Sunday, October 20, 2024

A brilliant and challenging comic on the Asian American experience

"American Born Chinese"
By Gene Luen Yang
Recommended Grades: 9-12* (See review)


Lin moves to a new school for third grade. As one of only three Asian-American students, he struggles to fit in. Not only do the white classmates relentlessly bully him, but the teachers alienate him through their stumbling lack of familiarity with his culture. He tries to fit in more by rejecting anything that his classmates see as too Asian, including, at times, a classmate from Taiwan, Wei-Chen.


At the same time, the traditional Chinese story of the Monkey King is told. The Monkey King is a divine ruler of monkeys who’s rejected by the other divine beings for not being human-like enough. He struggles with trying to become more human-like in order to fit in.

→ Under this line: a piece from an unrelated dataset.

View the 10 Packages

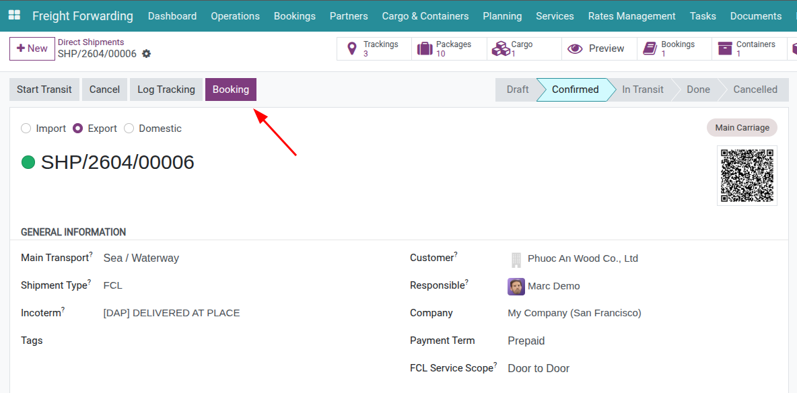coord(448,48)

At the same time, Jin watches a 1980’s style sitcom along the lines of Family Matters, about a white high school main character having to put up with an embarrassing comic relief cousin. The cousin is a full Chinese stereotype, straight out of racist 1800’s cartoons and minstrel shows.

OOPH.
A reminder that the contents of these comic pages do not
reflect my personal beliefs or taste.


This is a complex graphic novel to fully grasp. I first read it as a fan of graphic novels marketed towards adults, and it has a large adult audience. It’s appreciated for its unique overlapping storytelling, its use of metaphor and symbolism, and for its potent expression of the experience of growing up as an Asian American. I didn’t even think about it as a book to recommend to young readers until recently.

So: What age is this book right for?

Despite the story starting in third grade, I suggest this book to high schoolers and up. There are a few moments of bloody violence in it, and a few passing sexual references told as sitcom jokes, but those aren’t why I suggest caution here.

The Asian stereotype character is so potently offensive that any students who have not learned about the history and use of Asian stereotypes in the USA probably shouldn’t read this book and take him at face value. These parts of the book may even fuel racist bullying in classrooms that are too emotionally or intellectually immature to understand him.  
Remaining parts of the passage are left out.